SAN DIEGO — Cognitive impairment can be a typical comorbidity in epilepsy, appearing in a significant number of older adults with temporal lobe epilepsy (TLE), the most common form of focal epilepsy, according to a new study.
A study team led by the University of California San Diego and including participation from the VA San Diego Healthcare System sought to characterize the nature and prevalence of cognitive disorders in older adults with TLC. Researchers compared cognitive profiles in those patients with amnestic mild cognitive impairment (aMCI). Results were published in the journal Epilepsia.1
Included in the study from the Alzheimer’s Disease Neuroimaging Initiative were 71 older patients with TLE; of those 77 had aMCI, and 69 were normal aging controls (NACs), all 55‐80 years of age. Participants completed neuropsychological measures of memory, language, executive function, and processing speed.
Researchers applied an actuarial neuropsychological method designed to diagnose MCI to individual patients to identify older adults with TLE who met diagnostic criteria for MCI (TLE‐MCI). They also performed a linear classifier to evaluate how well the diagnostic criteria differentiated patients with TLE‐MCI from aMCI. Also evaluated was the contribution of epilepsy‐related and vascular risk factors to cognitive impairment.
Ultimately, 43 patients (60%) met criteria for TLE‐MCI, i.e., demonstrating substantial deficits in both memory and language. Analyzed according to age at seizure onset, 63% of patients with an early onset – defined as younger than 50 – vs. 56% of those with late onset – defined as 50 or older — met criteria for TLE‐MCI.

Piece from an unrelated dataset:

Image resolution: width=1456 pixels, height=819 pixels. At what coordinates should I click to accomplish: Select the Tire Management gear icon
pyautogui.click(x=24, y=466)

The authors advised that a classification model between TLE‐MCI and aMCI correctly classified 81.% (90.6% specificity, 61.3% sensitivity) of the cohort based on neuropsychological scores.
“Whereas TLE‐MCI showed greater deficits in language relative to aMCI, patients with aMCI showed greater rapid forgetting on memory measures,” they wrote. “Both epilepsy‐related risk factors and the presence of leukoaraiosis on MRI contributed to impairment profiles in TLE‐MCI.”
Researchers said their findings were significant, pointing out, “Although the underlying etiologies are unknown in many patients, the TLE‐MCI phenotype may be secondary to an accumulation of epilepsy and vascular risk factors, signal the onset of a neurodegenerative disease, or represent a combination of factors.”
Another study from the Alzheimer’s Disease Neuroimaging Initiative, also published in Epilepsia, reported that, compared to controls, TLE patients demonstrated abnormal measures of segregation (increased transitivity and decreased modularity) and integration (decreased global path efficiency). The authors also noted that aMCI patients displayed increased transitivity and decreased global path efficiency, but the differences were less pronounced than in TLE.2
“At the local level, TLE patients demonstrated decreased local path efficiency focused in the bilateral temporal lobes, whereas aMCI patients had a more frontal-parietal distribution,” the researchers wrote. “These results suggest that network disruption at the global and local level is present in both disorders, but global disruption may be a particularly salient feature in older adults with TLE. These findings motivate further research into whether these network changes have distinct cognitive correlates or are progressive in older adults with epilepsy.”
- Reyes A, Kaestner E, Edmonds EC, Christina Macari A, Wang ZI, Drane DL, Punia V, Busch RM, Hermann BP, McDonald CR; Alzheimer’s Disease Neuroimaging Initiative. Diagnosing cognitive disorders in older adults with epilepsy. Epilepsia. 2021 Feb;62(2):460-471. doi: 10.1111/epi.16780. Epub 2020 Dec 1. PMID: 33258159.
- Kaestner E, Reyes A, Wang ZI, Drane DL, Punia V, Hermann B, Busch RM, McDonald CR; Alzheimer’s Disease Neuroimaging Initiative. Topological alterations in older adults with temporal lobe epilepsy are distinct from amnestic mild cognitive impairment. Epilepsia. 2020 Nov;61(11):e165-e172. doi: 10.1111/epi.16703. Epub 2020 Oct 14. PMID: 33345333.